Apache Beam: Ways to join PCollections

Reading Time: 4 minutes

Joining multiple sets of data into a singular entity is very often when working with data pipelines. In this blog, We will cover how we can perform Join operations between datasets in Apache Beam. There are different ways to Join PCollections in Apache beam –

  1. Extension-based joins
  2. Group-by-key-based joins
  3. Join using side input

Let’s understand the above different way’s to perform Join with examples. We have two data sets/CSV files of mall customers’ income data and corresponding mall customers’ spending scores. The structure of the datasets –

Mall customers income dataset

CustomerID,Gender,Age,Annual Income (k$)

0001,Male,19,15

Mall customers spending score dataset –

CustomerID,Spending Score (1-100)

0001,39

  • Extension-based joins
  • Beam supplies a Join library which is useful to perform Join operations. But the data still needs to be prepared before the join. Now, the first task is to read both the datasets in PCollection key-value object.

    Reading mall customers income dataset and creating a PCollection key-value object. CustomerID as a key and
    Corresponding customers Gender as value.
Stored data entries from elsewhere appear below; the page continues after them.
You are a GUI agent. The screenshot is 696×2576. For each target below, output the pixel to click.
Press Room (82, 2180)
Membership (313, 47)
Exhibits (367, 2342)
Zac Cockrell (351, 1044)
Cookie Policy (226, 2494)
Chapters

     LOGGER.info("Reading Mall customers income data");
    
            PCollection<KV<String, String>> customerIdGenderKV =
    
     pipeline.apply("ReadingMallCustomersIncome", TextIO.read()
    
              .from("src/main/resources/source/Mall_Customers_Income.csv"))
    
              .apply("FilterHeader", Filter.by(line -> !line.isEmpty() &&
    
                         !line.contains("CustomerID,Gender,Age,Annual Income (k$)")))
    
              .apply("IdGenderKV", MapElements
    
                      .into(TypeDescriptors.kvs(TypeDescriptors.strings(),
    
     TypeDescriptors.strings()))
    
                      .via((String line) -> {
    
                            String[] tokens = line.split(",");
    
                            return KV.of(tokens[0], tokens[1]);
    
                         }));

    Reading mall customers spending score dataset and creating a PCollection key-value object. CustomerID as a key and
    Corresponding customers spending score as value.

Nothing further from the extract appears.